Par un mémoire en défense, enregistré le 30 mai 2023, le préfet de police conclut au rejet de la requête.
Il soutient que :
— la responsabilité de l’Etat ne peut pas être engagée en l’absence d’illégalité fautive de l’arrêté du 7 juillet 2017 ;
— le moyen tiré de l’insuffisante motivation de l’arrêté est inopérant dès lors qu’une insuffisance de motivation ne peut pas ouvrir droit à une indemnisation ; à titre subsidiaire, ce moyen n’est pas fondé ;
— le moyen tiré de la violation de la procédure contradictoire est inopérant dès lors que la requérante ne démontre pas que ce vice a eu un effet sur la fermeture de l’établissement ; à titre subsidiaire, ce moyen n’est pas fondé ;
— le moyen tiré de l’inexactitude matérielle des faits n’est pas fondé dès lors que le tribunal judiciaire a déclaré la nullité des mises en demeure des 7 mars, 24 mars, 16 mai et
18 mai 2017 émises par l’URSSAF sans annuler le procès-verbal dressé à l’issue du contrôle réalisé le 4 novembre 2016 constatant le délit de travail dissimulé ni se prononcer sur la matérialité des faits de travail dissimulé et de minoration des salaires déclarés établis par l’URSSAF ;
— le moyen tiré de la violation de l’article L. 8272-2 du code du travail n’est pas fondé ; les arguments tirés de l’expérience du président de la société et de l’absence de précédent sont inopérants pour apprécier la proportionnalité de la mesure ;
— ni le lien de causalité entre la faute invoquée et les préjudices moral et financier allégués ni la réalité de ces préjudices ne sont établis ;
— à titre subsidiaire, le préjudice d’exploitation n’est établi qu’à hauteur de la somme de 60 493 euros.
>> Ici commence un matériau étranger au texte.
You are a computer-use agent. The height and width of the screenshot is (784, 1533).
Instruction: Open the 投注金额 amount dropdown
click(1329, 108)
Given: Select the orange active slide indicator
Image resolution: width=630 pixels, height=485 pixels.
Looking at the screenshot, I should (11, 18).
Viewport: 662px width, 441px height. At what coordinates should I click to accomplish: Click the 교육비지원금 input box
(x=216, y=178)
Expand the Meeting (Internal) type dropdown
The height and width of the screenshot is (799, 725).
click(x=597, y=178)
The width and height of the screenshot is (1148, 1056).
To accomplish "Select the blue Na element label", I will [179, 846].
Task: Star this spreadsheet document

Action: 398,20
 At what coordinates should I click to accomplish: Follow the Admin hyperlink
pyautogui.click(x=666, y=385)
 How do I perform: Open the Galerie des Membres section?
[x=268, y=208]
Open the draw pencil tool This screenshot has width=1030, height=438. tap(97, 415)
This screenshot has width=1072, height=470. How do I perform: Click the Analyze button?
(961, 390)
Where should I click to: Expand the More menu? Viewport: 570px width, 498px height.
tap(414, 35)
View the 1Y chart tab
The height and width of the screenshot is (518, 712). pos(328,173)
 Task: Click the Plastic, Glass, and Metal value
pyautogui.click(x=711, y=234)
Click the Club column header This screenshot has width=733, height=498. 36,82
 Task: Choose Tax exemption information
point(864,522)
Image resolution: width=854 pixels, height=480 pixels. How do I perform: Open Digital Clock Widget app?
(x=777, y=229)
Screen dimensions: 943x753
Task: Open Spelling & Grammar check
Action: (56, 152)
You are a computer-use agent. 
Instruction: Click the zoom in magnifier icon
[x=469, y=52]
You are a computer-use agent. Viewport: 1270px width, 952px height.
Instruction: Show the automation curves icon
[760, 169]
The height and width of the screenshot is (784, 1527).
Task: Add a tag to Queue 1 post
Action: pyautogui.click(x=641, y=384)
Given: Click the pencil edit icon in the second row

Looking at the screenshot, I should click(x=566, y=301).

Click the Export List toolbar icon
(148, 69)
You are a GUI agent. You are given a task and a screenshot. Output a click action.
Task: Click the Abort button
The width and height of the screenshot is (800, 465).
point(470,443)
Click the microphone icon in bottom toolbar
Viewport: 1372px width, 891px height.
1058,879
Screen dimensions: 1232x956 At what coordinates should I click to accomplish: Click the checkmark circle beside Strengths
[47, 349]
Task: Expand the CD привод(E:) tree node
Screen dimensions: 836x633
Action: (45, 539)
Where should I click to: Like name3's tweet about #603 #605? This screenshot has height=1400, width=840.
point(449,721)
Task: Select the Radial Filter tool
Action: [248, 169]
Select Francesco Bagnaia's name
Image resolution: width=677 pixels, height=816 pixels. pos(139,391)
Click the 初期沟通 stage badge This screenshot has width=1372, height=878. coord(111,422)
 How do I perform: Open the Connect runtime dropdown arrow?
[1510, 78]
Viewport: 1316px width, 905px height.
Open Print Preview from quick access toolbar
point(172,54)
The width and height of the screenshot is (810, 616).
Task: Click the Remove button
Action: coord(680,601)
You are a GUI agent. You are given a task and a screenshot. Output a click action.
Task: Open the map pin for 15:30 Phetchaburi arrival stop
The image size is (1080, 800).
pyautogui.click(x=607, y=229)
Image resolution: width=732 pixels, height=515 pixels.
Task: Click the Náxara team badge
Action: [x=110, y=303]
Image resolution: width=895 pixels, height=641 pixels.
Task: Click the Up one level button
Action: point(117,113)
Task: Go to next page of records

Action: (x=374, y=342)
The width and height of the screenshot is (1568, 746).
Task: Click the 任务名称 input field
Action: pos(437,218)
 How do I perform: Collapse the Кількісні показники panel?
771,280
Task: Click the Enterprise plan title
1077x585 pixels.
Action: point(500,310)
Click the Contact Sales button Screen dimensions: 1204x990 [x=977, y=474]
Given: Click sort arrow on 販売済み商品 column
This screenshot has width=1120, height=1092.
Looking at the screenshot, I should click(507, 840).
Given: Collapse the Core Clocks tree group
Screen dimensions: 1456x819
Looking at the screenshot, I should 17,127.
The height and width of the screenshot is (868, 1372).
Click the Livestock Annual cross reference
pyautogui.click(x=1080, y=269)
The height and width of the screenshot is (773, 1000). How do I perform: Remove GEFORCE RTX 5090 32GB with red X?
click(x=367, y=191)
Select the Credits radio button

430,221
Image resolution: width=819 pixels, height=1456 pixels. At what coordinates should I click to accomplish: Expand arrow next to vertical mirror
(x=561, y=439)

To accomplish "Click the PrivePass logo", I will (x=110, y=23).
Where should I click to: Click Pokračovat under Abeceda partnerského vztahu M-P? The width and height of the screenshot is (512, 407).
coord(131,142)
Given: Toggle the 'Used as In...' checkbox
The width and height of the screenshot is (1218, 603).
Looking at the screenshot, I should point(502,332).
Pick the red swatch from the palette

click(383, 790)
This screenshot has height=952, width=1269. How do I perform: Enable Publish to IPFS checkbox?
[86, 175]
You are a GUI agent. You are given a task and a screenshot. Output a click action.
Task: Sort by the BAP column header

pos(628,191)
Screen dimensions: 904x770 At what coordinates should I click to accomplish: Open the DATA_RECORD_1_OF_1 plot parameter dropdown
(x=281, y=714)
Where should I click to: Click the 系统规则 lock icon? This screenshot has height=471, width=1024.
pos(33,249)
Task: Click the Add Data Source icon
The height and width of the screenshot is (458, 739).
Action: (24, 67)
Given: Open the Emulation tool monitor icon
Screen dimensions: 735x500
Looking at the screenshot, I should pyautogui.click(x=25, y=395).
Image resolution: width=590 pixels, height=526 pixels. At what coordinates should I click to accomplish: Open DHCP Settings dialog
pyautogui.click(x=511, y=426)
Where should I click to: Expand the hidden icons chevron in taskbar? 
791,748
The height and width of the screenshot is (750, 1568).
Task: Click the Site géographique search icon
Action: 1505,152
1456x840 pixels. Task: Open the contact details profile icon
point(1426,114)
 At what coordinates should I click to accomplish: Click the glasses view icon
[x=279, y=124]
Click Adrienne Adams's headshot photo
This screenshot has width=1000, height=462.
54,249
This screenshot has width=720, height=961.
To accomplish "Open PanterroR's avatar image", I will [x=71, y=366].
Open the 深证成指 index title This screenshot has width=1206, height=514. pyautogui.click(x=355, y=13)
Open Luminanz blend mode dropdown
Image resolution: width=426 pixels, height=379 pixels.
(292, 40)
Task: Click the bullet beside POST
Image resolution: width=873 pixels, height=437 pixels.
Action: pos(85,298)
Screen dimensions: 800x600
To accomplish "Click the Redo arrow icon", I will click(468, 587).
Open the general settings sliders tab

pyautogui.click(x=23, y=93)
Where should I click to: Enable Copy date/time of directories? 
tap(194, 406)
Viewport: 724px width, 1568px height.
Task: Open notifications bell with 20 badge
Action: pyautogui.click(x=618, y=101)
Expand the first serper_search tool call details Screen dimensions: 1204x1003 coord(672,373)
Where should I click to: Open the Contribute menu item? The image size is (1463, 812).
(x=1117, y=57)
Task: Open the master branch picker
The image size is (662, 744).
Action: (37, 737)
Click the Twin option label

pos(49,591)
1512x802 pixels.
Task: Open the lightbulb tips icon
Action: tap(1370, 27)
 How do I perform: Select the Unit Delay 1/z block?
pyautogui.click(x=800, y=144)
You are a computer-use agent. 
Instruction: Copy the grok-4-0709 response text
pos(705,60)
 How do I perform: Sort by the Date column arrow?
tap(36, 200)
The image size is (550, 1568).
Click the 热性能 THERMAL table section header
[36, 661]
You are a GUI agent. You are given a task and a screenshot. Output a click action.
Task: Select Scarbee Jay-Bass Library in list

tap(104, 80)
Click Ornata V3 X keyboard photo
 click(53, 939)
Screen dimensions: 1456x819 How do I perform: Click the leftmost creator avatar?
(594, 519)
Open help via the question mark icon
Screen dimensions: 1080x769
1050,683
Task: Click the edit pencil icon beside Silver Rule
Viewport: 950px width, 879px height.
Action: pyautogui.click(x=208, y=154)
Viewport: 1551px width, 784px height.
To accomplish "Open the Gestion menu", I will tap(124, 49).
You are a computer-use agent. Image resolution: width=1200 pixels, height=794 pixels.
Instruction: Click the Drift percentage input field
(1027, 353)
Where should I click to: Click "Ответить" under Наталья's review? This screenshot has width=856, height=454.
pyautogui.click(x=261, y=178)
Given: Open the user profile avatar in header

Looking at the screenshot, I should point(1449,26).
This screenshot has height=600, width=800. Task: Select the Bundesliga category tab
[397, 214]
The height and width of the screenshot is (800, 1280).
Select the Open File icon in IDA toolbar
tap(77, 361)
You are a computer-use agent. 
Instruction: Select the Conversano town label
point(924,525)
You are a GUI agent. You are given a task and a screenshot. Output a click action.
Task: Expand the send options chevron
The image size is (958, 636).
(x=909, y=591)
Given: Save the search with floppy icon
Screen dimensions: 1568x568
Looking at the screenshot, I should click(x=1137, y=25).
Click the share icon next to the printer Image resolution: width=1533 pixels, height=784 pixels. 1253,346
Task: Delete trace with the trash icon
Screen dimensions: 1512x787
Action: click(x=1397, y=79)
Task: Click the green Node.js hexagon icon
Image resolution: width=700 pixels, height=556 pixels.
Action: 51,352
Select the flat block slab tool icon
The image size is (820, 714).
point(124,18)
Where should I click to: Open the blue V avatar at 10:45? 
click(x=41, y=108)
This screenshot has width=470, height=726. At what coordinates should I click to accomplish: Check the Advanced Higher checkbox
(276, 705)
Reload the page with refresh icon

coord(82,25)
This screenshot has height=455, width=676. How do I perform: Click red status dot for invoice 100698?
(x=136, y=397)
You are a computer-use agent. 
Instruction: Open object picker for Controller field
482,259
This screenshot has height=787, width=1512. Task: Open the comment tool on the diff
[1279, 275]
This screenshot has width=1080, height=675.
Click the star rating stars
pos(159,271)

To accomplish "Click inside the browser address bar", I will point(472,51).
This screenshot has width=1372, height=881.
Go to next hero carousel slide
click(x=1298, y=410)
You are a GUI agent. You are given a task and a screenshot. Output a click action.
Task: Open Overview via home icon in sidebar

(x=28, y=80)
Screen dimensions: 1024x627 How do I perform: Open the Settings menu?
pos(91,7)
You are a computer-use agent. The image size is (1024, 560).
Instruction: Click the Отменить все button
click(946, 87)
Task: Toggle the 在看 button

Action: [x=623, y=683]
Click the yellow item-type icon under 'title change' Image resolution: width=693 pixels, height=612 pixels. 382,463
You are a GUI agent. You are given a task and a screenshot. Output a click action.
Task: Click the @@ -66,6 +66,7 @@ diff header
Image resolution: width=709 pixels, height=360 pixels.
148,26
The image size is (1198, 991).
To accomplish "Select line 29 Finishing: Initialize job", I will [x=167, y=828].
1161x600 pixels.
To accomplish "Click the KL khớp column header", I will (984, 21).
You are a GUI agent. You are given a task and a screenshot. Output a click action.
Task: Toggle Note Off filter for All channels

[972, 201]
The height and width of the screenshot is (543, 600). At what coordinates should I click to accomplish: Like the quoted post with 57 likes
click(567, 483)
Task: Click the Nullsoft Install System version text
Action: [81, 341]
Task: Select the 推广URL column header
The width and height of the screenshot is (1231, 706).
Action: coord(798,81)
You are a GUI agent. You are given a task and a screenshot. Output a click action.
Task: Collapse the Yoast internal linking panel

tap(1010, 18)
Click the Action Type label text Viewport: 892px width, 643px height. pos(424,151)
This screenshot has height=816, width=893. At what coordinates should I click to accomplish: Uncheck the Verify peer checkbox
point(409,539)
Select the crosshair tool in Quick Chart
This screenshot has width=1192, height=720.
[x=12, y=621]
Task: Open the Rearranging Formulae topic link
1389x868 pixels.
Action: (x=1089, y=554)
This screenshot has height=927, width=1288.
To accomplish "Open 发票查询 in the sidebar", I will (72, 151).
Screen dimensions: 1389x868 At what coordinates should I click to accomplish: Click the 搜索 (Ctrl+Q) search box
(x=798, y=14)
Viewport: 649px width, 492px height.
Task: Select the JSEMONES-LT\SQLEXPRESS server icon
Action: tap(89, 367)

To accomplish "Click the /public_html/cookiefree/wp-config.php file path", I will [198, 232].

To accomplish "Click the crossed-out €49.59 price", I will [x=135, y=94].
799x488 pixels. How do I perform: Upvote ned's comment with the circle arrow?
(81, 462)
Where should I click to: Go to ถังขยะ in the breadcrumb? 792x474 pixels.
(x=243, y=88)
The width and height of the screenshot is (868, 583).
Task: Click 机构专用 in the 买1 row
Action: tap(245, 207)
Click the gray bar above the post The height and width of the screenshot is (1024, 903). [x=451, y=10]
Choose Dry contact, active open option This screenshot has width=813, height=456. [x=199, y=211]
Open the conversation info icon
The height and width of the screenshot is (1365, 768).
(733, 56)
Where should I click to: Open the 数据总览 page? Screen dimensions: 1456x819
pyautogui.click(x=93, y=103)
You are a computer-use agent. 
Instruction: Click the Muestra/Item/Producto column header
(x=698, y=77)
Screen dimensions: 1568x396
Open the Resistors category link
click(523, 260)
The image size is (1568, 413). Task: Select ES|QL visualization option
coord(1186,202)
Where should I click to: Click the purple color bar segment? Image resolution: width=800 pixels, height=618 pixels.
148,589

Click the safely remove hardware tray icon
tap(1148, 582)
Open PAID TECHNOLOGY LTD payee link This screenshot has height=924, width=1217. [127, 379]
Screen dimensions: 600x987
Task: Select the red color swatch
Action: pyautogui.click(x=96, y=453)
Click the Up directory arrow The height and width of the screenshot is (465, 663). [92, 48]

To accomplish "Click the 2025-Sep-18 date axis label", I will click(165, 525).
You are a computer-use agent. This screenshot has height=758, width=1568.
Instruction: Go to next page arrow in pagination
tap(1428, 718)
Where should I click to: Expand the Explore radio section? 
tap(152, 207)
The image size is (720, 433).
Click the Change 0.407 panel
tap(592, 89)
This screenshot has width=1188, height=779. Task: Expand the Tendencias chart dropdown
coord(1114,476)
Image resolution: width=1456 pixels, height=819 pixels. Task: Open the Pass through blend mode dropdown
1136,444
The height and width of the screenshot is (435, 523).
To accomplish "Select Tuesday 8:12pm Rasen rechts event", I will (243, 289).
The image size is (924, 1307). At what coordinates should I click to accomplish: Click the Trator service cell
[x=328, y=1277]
Par une ordonnance du 15 janvier 2024, la clôture de l’instruction a été fixée, en dernier lieu, au 19 février 2024 à 12 heures.
Vu les autres pièces du dossier.
Vu :
— le code des relations entre le public et l’administration ;
— le code de la santé publique ;
— le code du travail ;
— le code de justice administrative.
Les parties ont été régulièrement averties du jour de l’audience.
Ont été entendus au cours de l’audience publique :
— le rapport de Mme Armoët,
— les conclusions de Mme Castéra, rapporteure publique,
— et les observations de Me Scanvic, représentant la société Liberté Beaugrenelle.
Considérant ce qui suit :
1. La société Liberté Beaugrenelle exploite notamment un restaurant à l’enseigne « L’Eclectic » situé 2 rue Linois dans le 15ème arrondissement de Paris. La société Liberté Beaugrennelle a fait l’objet d’un contrôle par les services D Ile-de-France à compter du mois de juillet 2016. A l’issue de ce contrôle, l’inspecteur D a notamment constaté les infractions de travail dissimulé par dissimulation d’emploi de salariés en raison, d’une part, d’une minoration intentionnelle du montant des salaires déclarés auprès D, d’autre part, de l’emploi non déclaré de deux personnes, la femme du président de la société (Mme C B) entre le 1er octobre 2013 et le 31 mars 2014 et son fils (A B) les 6 janvier, 16 février et 18 septembre 2015. Par un arrêté du
7 juillet 2017, pris en application des dispositions de l’article L. 3332-15 du code de la santé publique et du code du travail, le préfet de police a prononcé la fermeture administrative du restaurant « L’Eclectic » pour une durée de quinze jours à compter de sa notification au motif que l’exploitant s’est abstenu d’effectuer la déclaration préalable à l’embauche d’une personne auprès des services D et qu’il a, de surcroît, minoré le montant des salaires déclarés.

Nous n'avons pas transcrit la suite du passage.